In hacking there are two categories of hackers, which are the “white hats” and “black hats” (Nafis 2012). Most hackers have almost the same purpose, which is to find out the truth and other top secret information with a purpose to inform the public of the truth. However, these are the white hat hackers who are the good guys of the hacking world. They not only find the truth but also put up good defenses against the black hats. Black hats are the evil hackers on the other hand who wish to bring down websites and serve their own selfish purposes.

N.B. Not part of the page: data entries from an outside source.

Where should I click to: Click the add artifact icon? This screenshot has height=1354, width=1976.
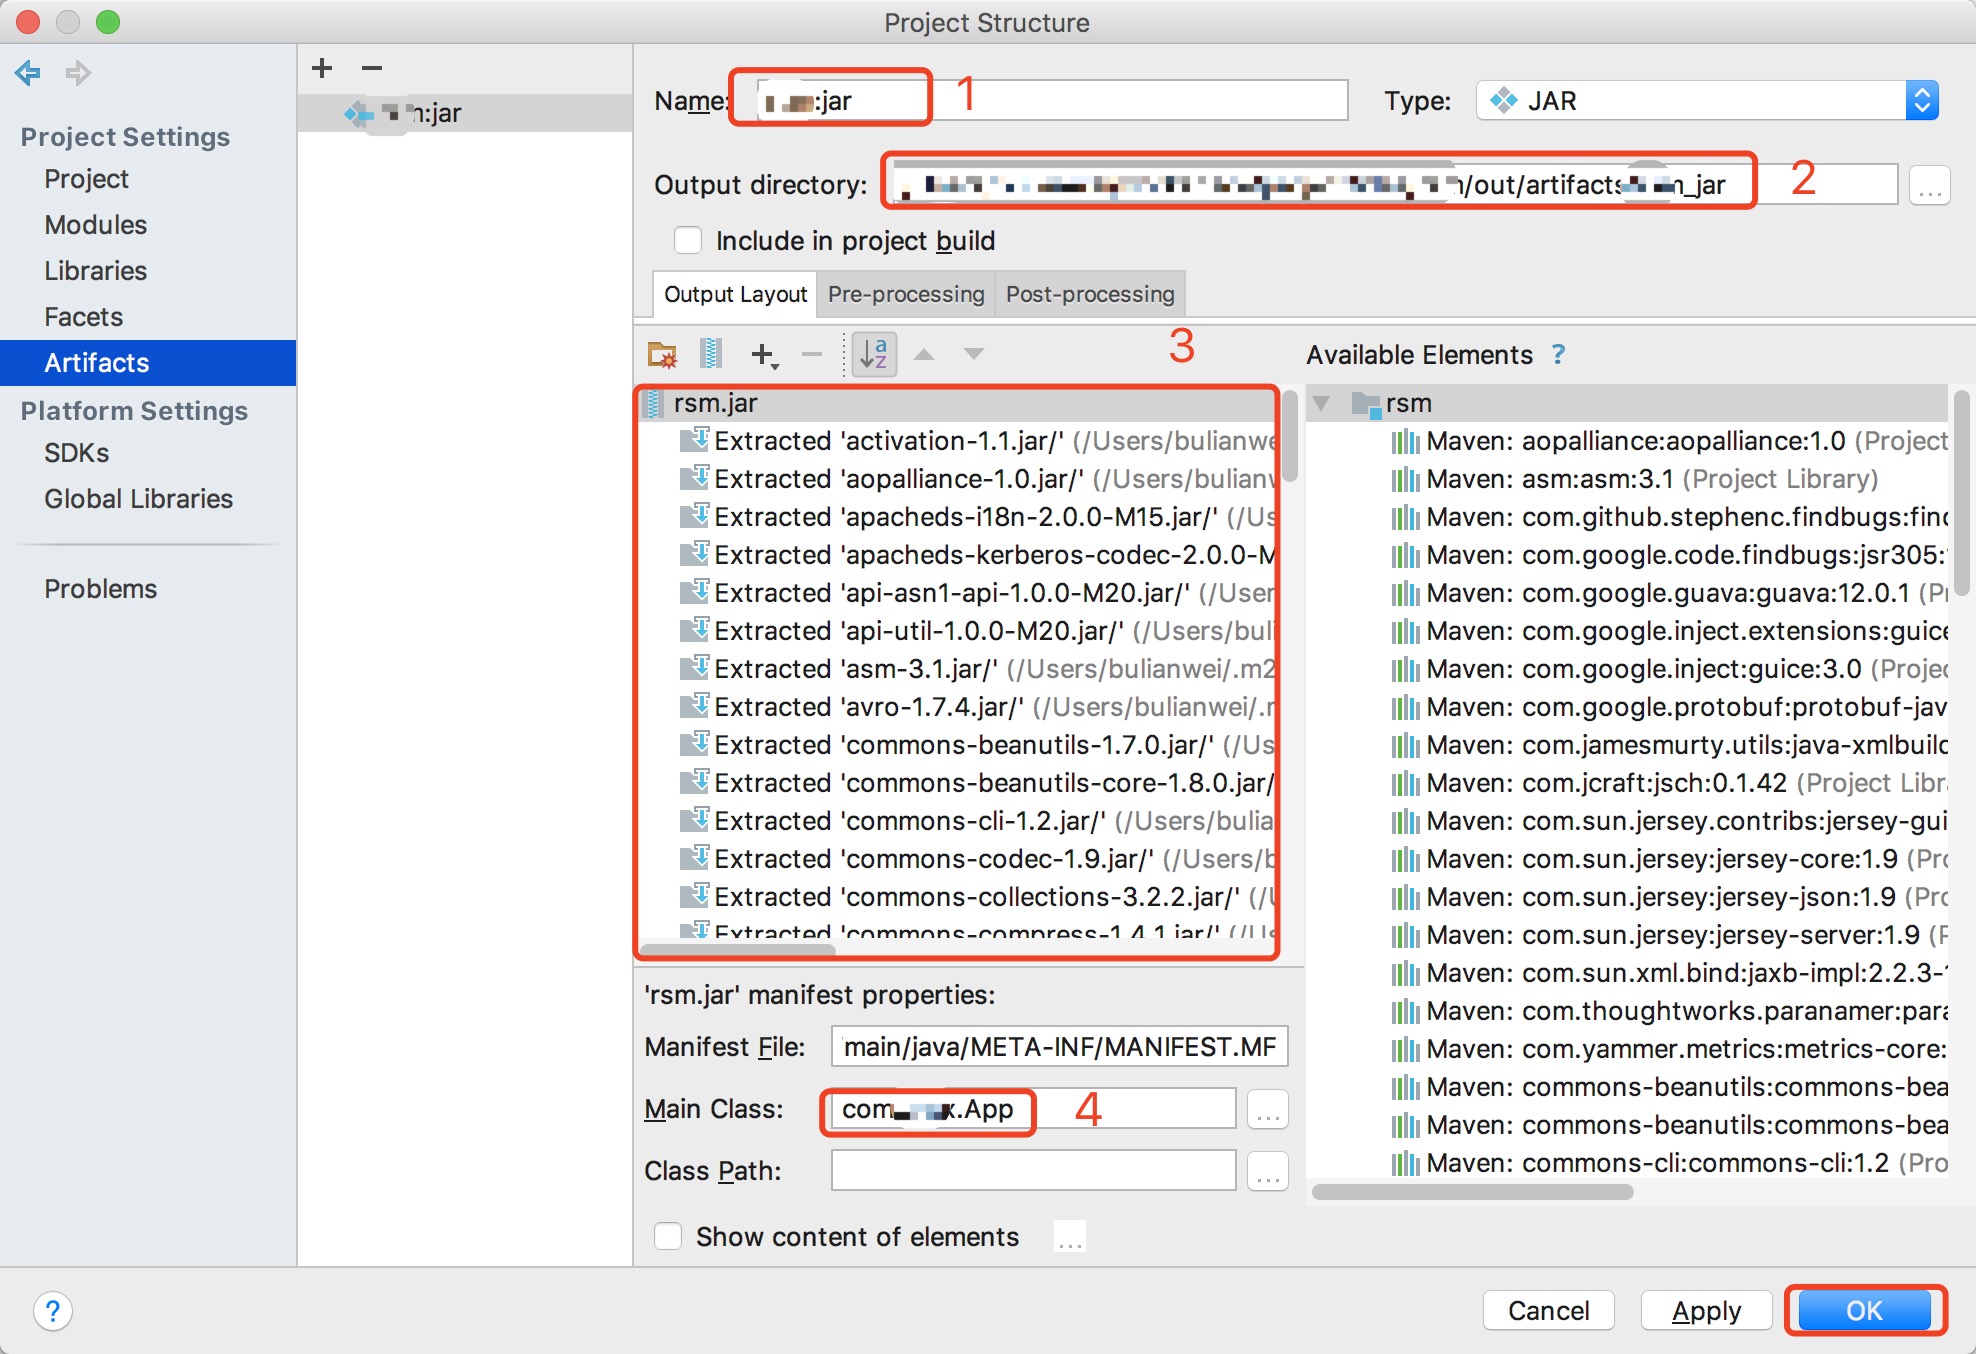pyautogui.click(x=321, y=69)
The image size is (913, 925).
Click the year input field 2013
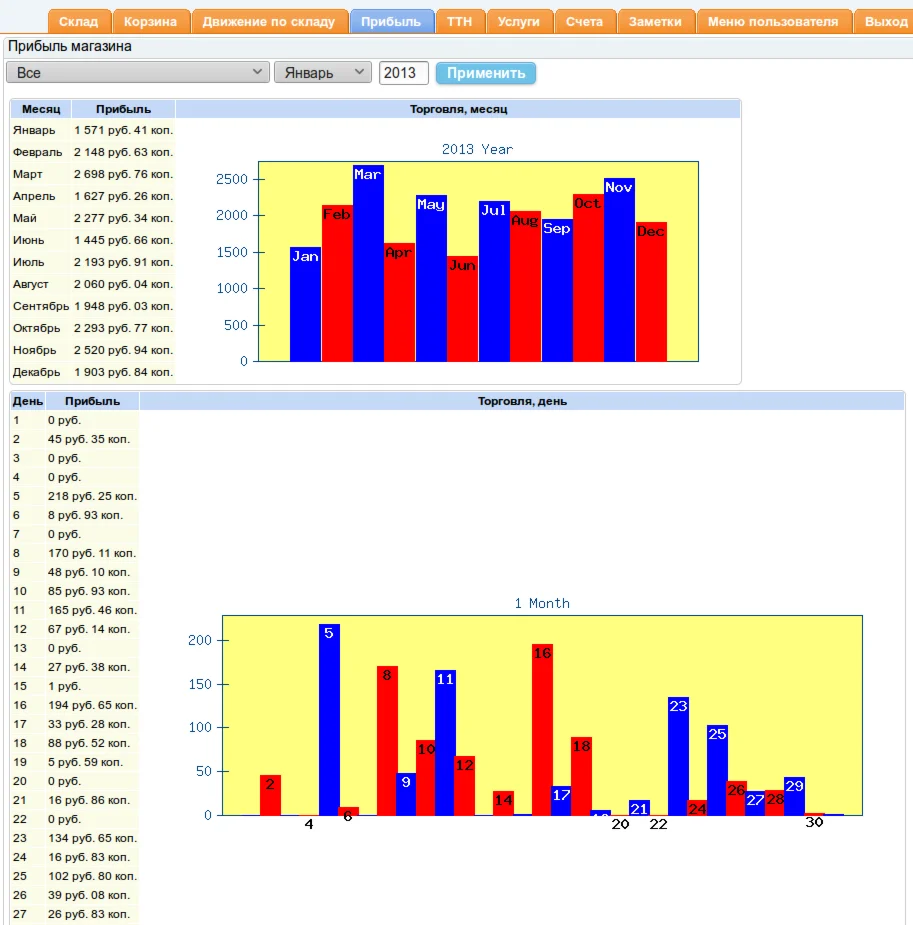coord(404,73)
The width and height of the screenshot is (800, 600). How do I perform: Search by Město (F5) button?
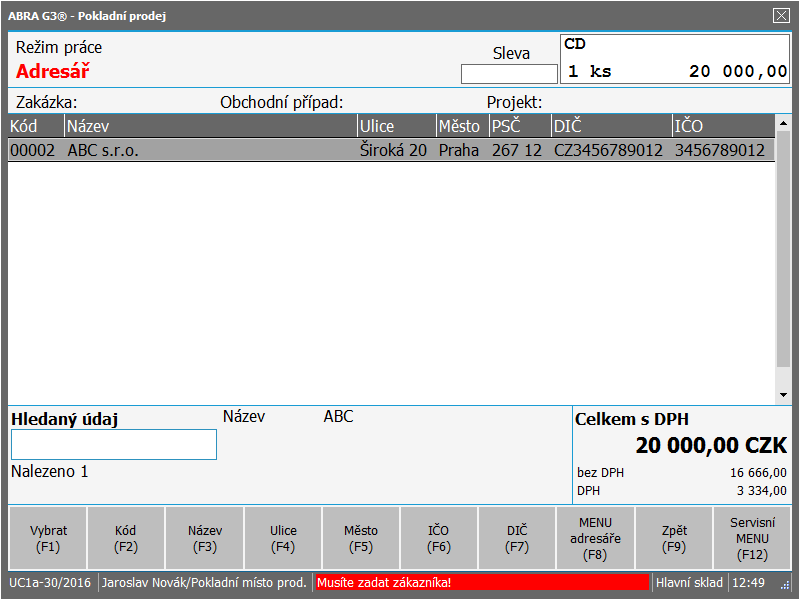[x=361, y=539]
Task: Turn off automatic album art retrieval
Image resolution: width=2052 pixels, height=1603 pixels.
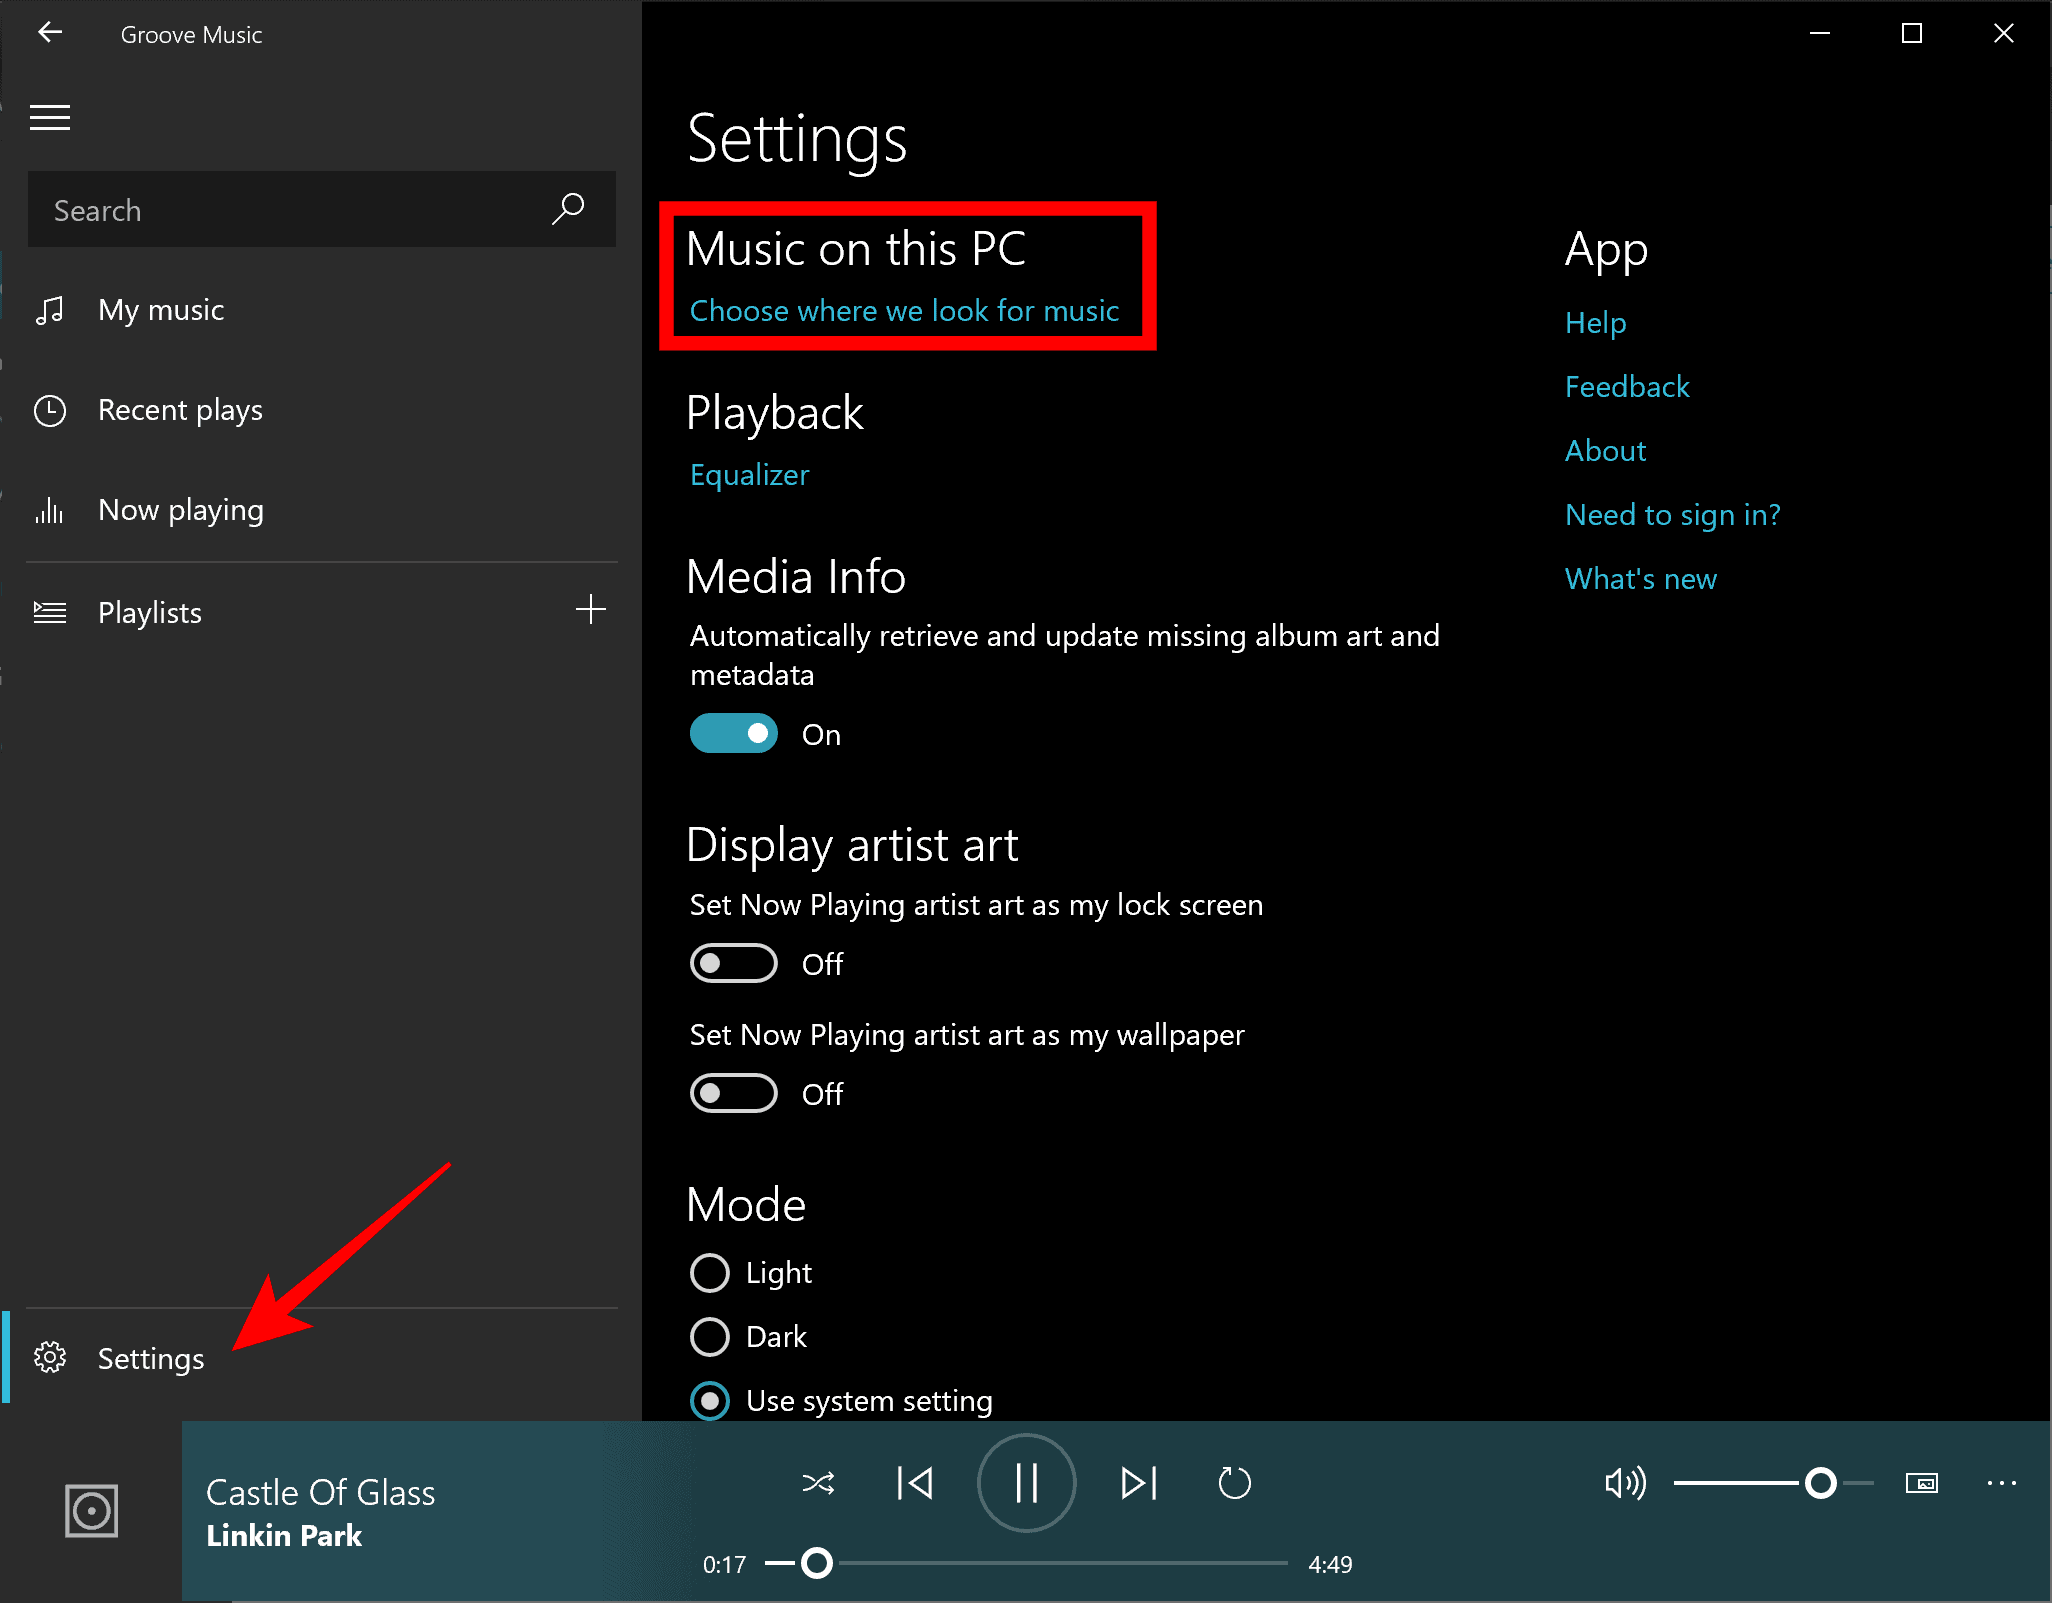Action: coord(734,734)
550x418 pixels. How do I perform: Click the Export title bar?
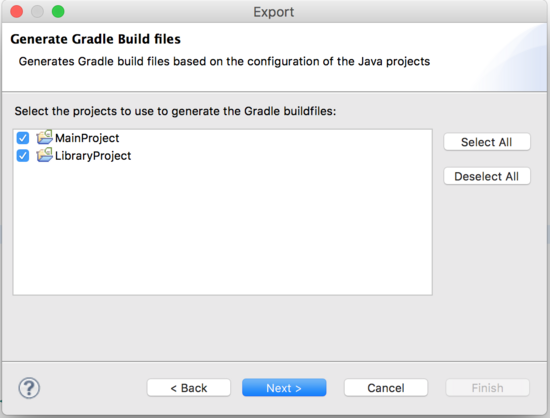click(274, 12)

They are the dangers of hacking now in our modern world which just goes to show that just like everything else in life, counter networks or hackers also have their fair share of benefits and disadvantages.

Yes, I am a criminal. My crime is that of curiosity. My crime is that of judging people by what they say and think, not what they look like.

My crime is that of outsmarting you, something that you will never forgive me for.

I am a hacker, and this is my manifesto. You may stop this individual, but you can’t stop us all… after all, we’re all alike. – The Mentor, 1986

References

Guba, A 2012, Enigma, The Core Memoryaccessed 26/10/2012, http://www.thecorememory.com/html/enigma.html

The Mentor 1986, The Conscience of a HackerPhrack, accessed 26/10/2012, http://www.phrack.org/issues.html?issue=7&id=3&mode=txt

Khatchadourian, R 2010, ‘No Secrets: Julian Assange’s mission for total transparency’ The New Yorker, 7 June, accessed 26/10/2012,  http://www.newyorker.com/reporting/2010/06/07/100607fa_fact_khatchadourian?currentPage=3

Mitew, T 2012, DIGC202 Counter-Networks, lecture notes, accessed 26/10/2012, http://prezi.com/hotqlxztvxdb/digc202-counter-networks/

Nafis, F 2012, Counter-Networks, lecture, DIGC202, Global Networks, University of Wollongong, delivered 22 October.